Maternal Mercury Exposure, Season of Conception and Adverse Birth Outcomes in an Urban Immigrant Community in Brooklyn, New York, U.S.A.
Published Date:Aug 18 2014
Source:Int J Environ Res Public Health. 2014; 11(8):8414-8442.
Emigrants And Immigrants
Infant, Low Birth Weight
Low Birth Weight
New York City
Prenatal Exposure Delayed Effects
Season Of Conception
Pubmed Central ID:PMC4143869
Funding:R24 HD041041/HD/NICHD NIH HHS/United States
U38EH000-464-01/EH/NCEH CDC HHS/United States
Description:Adverse birth outcomes including preterm birth (PTB: <37 weeks gestation) and low birth weight (LBW: <2500 g) can result in severe infant morbidity and mortality. In the United States, there are racial and ethnic differences in the prevalence of PTB and LBW. We investigated the association between PTB and LBW with prenatal mercury (Hg) exposure and season of conception in an urban immigrant community in Brooklyn, New York. We recruited 191 pregnant women aged 18-45 in a Brooklyn Prenatal Clinic and followed them until delivery. Urine specimens were collected from the participants during the 6th to 9th month of pregnancy. Cord blood specimens and neonate anthropometric data were collected at birth. We used multivariate logistic regression models to investigate the odds of LBW or PTB with either maternal urinary mercury or neonate cord blood mercury. We used linear regression models to investigate the association between continuous anthropometric outcomes and maternal urinary mercury or neonate cord blood mercury. We also examined the association between LBW and PTB and the season that pregnancy began. Results showed higher rates of PTB and LBW in this cohort of women compared to other studies. Pregnancies beginning in winter (December, January, February) were at increased odds of LBW births compared with births from pregnancies that began in all other months (OR7.52 [95% CI 1.65, 34.29]). We observed no association between maternal exposure to Hg, and either LBW or PTB. The apparent lack of association is consistent with other studies. Further examination of seasonal association with LBW is warranted.

TASK OBJECTIVE ▸ In the summary of the mercury and birth outcomes study above, why does the text say preterm birth and low birth weight are a serious concern? Answer in one to three sentences.

EXCERPTED DATA ▸
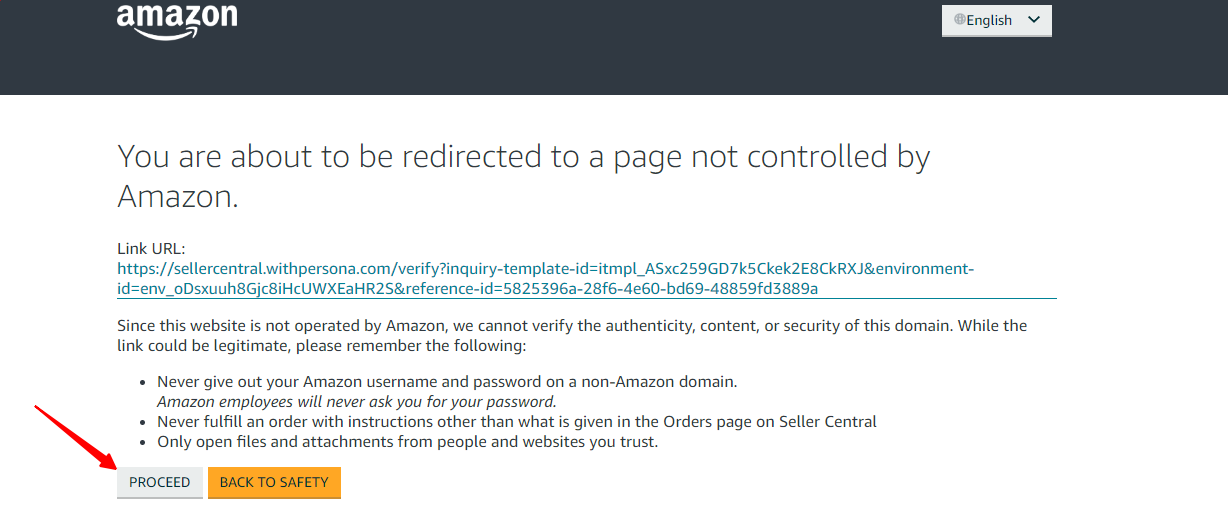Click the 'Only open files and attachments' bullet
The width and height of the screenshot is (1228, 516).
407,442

---

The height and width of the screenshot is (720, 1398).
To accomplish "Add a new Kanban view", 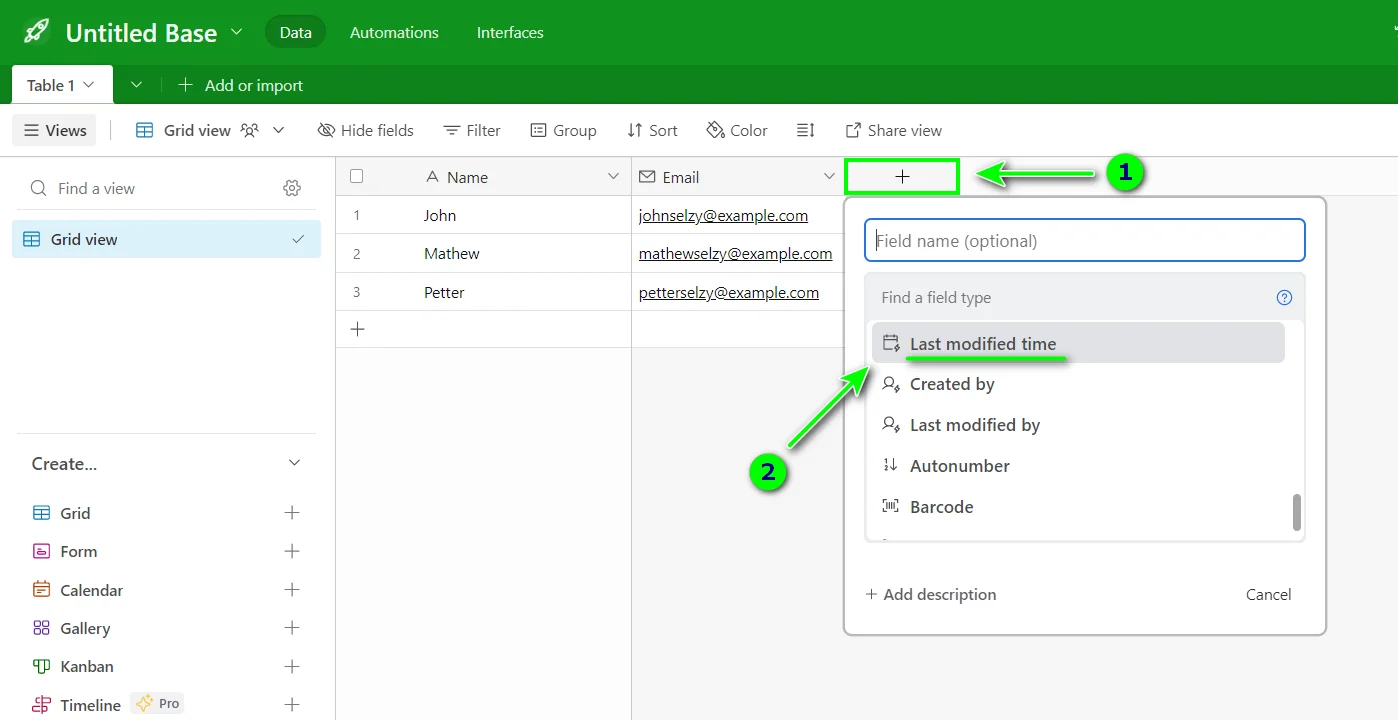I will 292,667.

EXERCISE RESULT ▸ Preterm birth (before 37 weeks of pregnancy) and low birth weight (under 2500 g) can lead to serious illness and death in infants.